On June 4th, 2017 we learned about

Our brains fabricate and then favor unseen information

It’s common to tell children not to let their imaginations run away with them, but that may be ignoring the fact that our brains apparently favor synthesized information over the real thing. That’s not to say that an imagined boogeyman has to seem more convincing than the closet it’s supposedly hiding in, but does point to an overall pattern wherein our brains try to fill in gaps in our perception, and then put a confusing amount of trust in that same information.

Missing what’s right in front of you

This kind of activity has been observed in multiple forms of perception, but a recent study focused on how our brains deal with a well-known deficiency in our visual abilities— the blind spot. Most of the back of your eyeball is covered in light-sensing rod and cone cells, but information from those cells needs to still get to the brain. This connection is made through the optic nerve, which necessitates a small portion of your eye that lacks rods or cones, and thus is effectively blind. This isn’t a problem because we generally have two eyes, and the brain just substitutes visual information from the opposite eye to cover the gap. When one eye isn’t available, you still don’t notice the blind spot, because your brain decides to make an even bigger substitution, and just fabricates visual information on it’s own.

Your brain is pretty good at this visual cloning process, which is part of why you’ve probably never been aware of it in your life. The blind spot is pretty small for each eye, and so brains will basically copy and repeat nearby visual information. In an experiment, scientists from the University of Osnabrück were able to set up this scenario with carefully arranged images of vertical stripes. Once one eye was covered, the portion of the pattern that corresponded with a test subject’s blind spot was substituted with horizontal stripes instead. Thanks to the brain’s efforts to keep a continuous image, test subjects only saw the uninterrupted vertical patterning.
= = = = = = =
▸ **Work task**:
Copy the stretch from "It’s common to" through "that same information." in the passage about how the brain fills in unseen information, swapping "boogeyman" for "monster".
= = = = = = =
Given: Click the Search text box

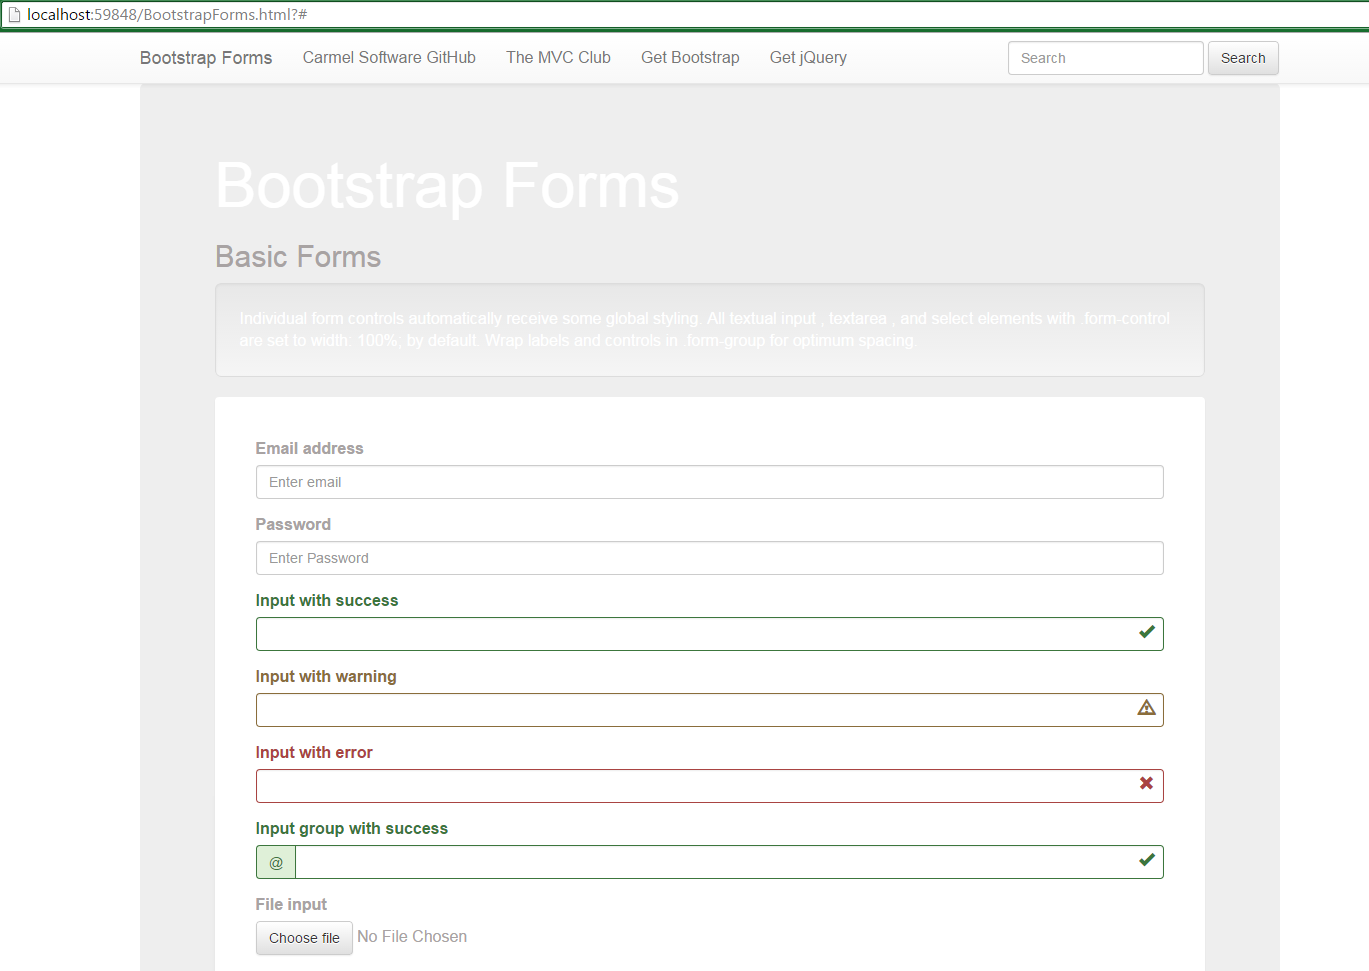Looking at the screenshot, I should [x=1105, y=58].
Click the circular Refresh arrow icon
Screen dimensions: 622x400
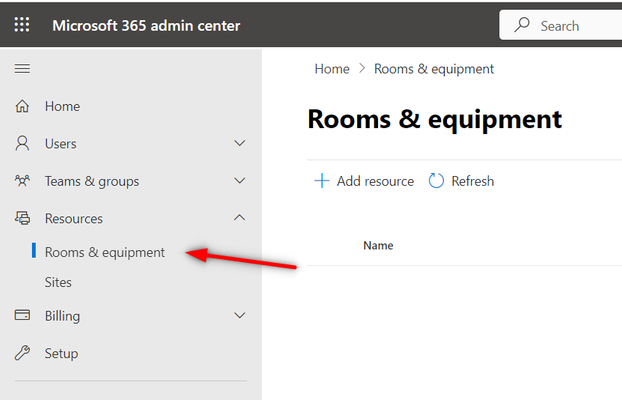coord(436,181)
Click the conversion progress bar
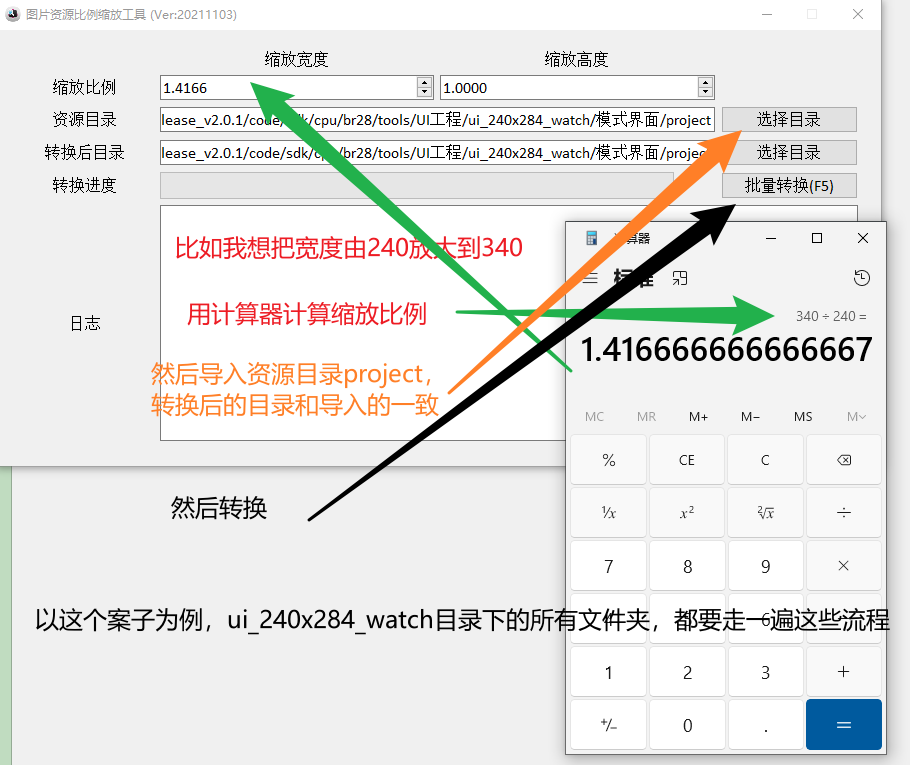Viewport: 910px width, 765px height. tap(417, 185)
= = = = = = =
▸ **Answer section**:
It’s common to tell children not to let their imaginations run away with them, but that may be ignoring the fact that our brains apparently favor synthesized information over the real thing. That’s not to say that an imagined monster has to seem more convincing than the closet it’s supposedly hiding in, but does point to an overall pattern wherein our brains try to fill in gaps in our perception, and then put a confusing amount of trust in that same information.